- [Exercise]:
In the material below, find the line with "The image size is (896, 1345)." and the line with "You are a computer-use", then output those two lines and every line between them, exactly.

--------------------------------------------------

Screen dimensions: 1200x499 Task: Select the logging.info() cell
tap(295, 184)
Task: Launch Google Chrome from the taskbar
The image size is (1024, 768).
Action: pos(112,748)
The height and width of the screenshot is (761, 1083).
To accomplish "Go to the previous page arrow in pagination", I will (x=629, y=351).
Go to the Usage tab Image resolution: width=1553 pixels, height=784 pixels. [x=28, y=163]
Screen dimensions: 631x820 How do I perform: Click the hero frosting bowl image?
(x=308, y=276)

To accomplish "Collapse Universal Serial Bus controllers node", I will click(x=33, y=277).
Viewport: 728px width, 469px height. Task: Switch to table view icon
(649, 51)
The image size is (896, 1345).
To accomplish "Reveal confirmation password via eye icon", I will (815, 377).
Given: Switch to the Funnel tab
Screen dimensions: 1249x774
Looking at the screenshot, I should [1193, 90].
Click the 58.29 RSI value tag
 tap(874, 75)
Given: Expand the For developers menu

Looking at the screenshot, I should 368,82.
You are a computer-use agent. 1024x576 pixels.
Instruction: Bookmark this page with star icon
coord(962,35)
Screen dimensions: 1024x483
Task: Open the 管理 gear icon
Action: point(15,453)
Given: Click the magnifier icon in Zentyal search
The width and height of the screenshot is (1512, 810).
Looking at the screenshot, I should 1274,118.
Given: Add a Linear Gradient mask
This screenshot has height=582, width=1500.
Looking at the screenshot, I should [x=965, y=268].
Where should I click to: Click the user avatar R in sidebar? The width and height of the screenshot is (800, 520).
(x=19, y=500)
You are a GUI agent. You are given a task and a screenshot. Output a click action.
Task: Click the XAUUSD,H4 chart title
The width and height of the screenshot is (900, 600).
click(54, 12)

--------------------------------------------------

- [Result]:
The image size is (896, 1345).
To accomplish "Reveal confirmation password via eye icon", I will (815, 377).
Given: Switch to the Funnel tab
Screen dimensions: 1249x774
Looking at the screenshot, I should [1193, 90].
Click the 58.29 RSI value tag
 tap(874, 75)
Given: Expand the For developers menu

Looking at the screenshot, I should 368,82.
You are a computer-use agent. 1024x576 pixels.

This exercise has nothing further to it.